In the news report on the Port Authority bus attack, what was the suspect holding when he boarded the bus?

--- EXCERPTED PASSAGE ---
=== Section Start ===

Pittsburgh Post-Gazette

Attack on bus appeared to be unprovoked, witnesses report

- By Shelly Bradbury

An attack with a broken bottle on a Port Authority bus that severely injured a man was unprovoked violence between strangers, witnesses said.

The 24-year-old victim was sitting quietly on the bus about 4 p.m. Friday when the suspect, 30-yearold Juergen Benjamin, boarded the bus in Oakland holding a bottle of malt liquor, according to a criminal complaint. He appeared intoxicate­d, witnesses said.

Mr. Benjamin sat in front of the victim, near the back of the bus. His demeanor was so threatenin­g that one witness, who had been sitting nearby, got up and changed seats, according to the criminal complaint.

After Mr. Benjamin sat in front of the victim, he then “shouted aggressive­ly” at the man to “stop flicking” something at him, according to the complaint.

The victim told Mr. Benjamin that he didn’t flick anything at

him, said a passenger on the bus who asked to be identified only by her first name, Emily. Seconds later, the attack began, she said.

=== Section End ===

--- SUPPLIED DATA ---
=== Section Start ===

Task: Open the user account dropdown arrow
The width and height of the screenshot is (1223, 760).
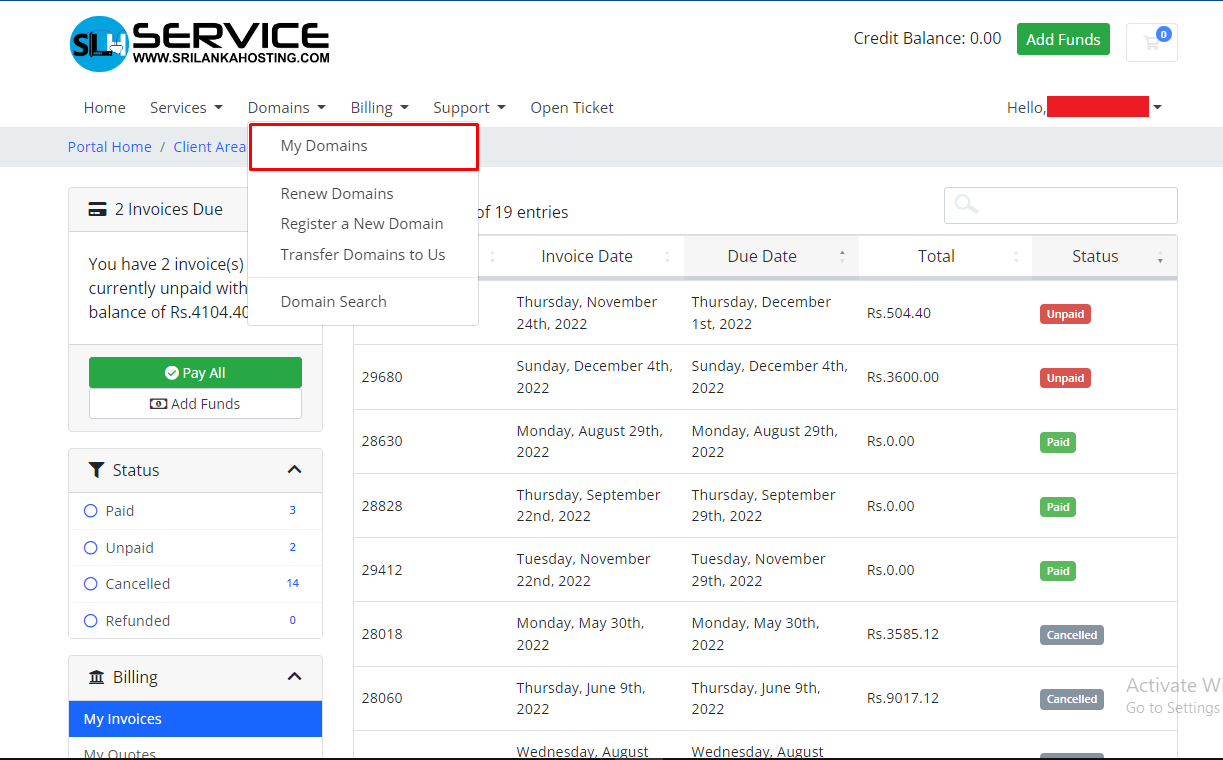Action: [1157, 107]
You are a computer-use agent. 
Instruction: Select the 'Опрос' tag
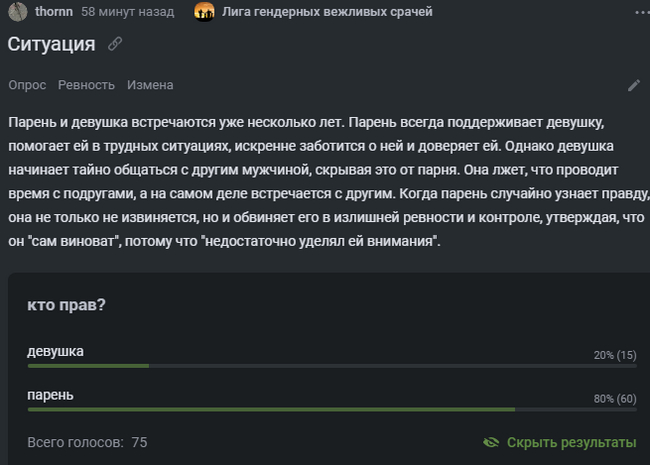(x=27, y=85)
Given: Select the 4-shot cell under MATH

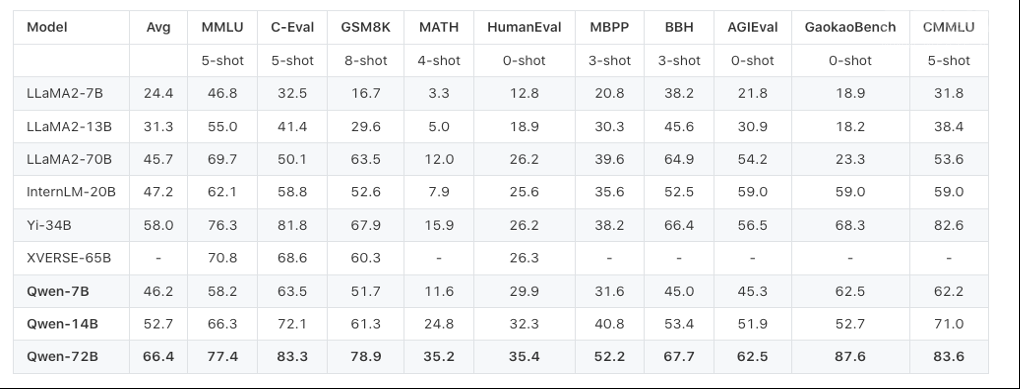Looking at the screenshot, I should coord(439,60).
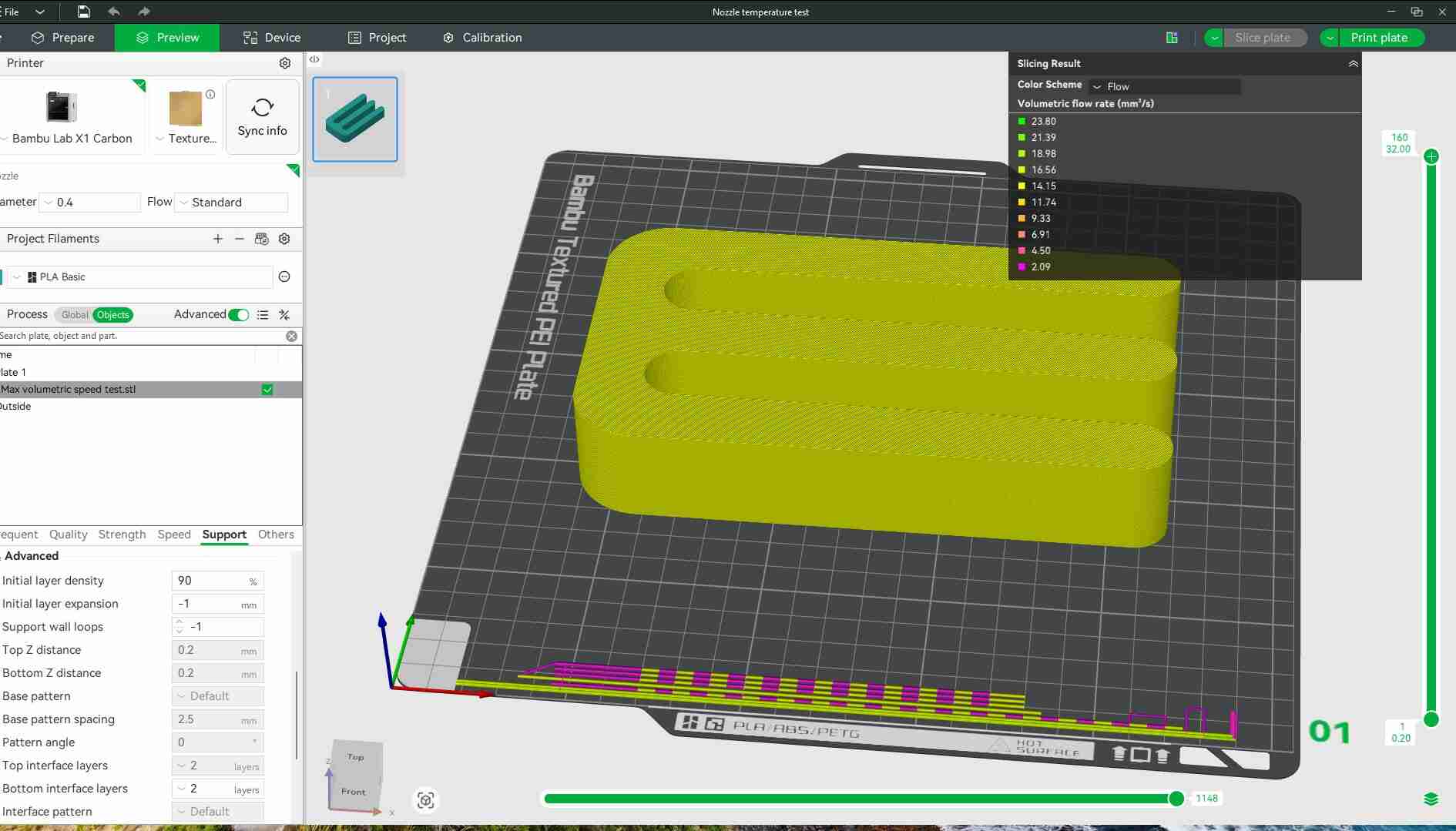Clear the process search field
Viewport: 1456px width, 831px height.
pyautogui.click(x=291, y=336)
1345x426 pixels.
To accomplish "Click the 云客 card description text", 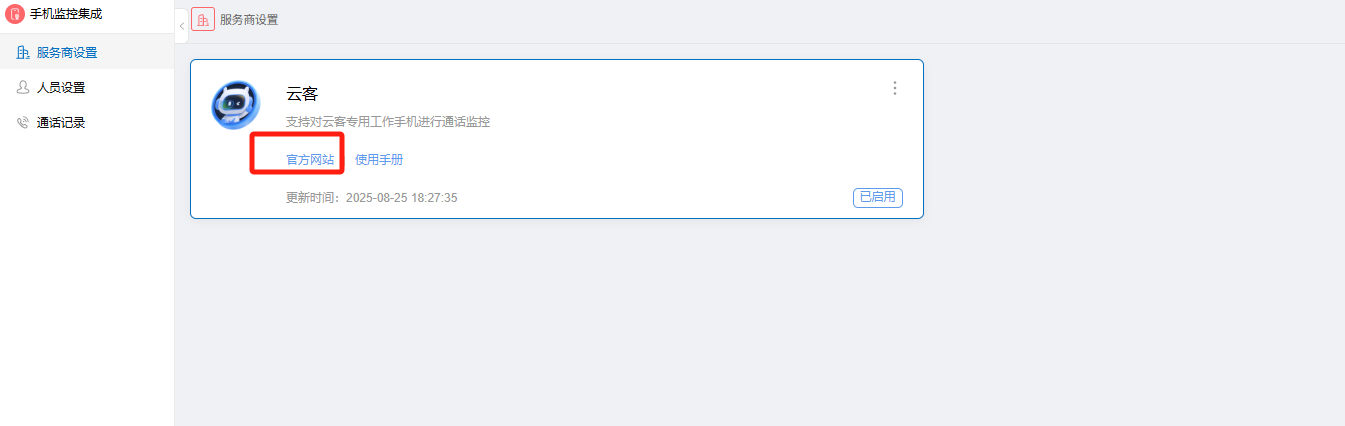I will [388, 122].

=== Section End ===

--- EXPECTED ANSWER ---
A bottle of malt liquor.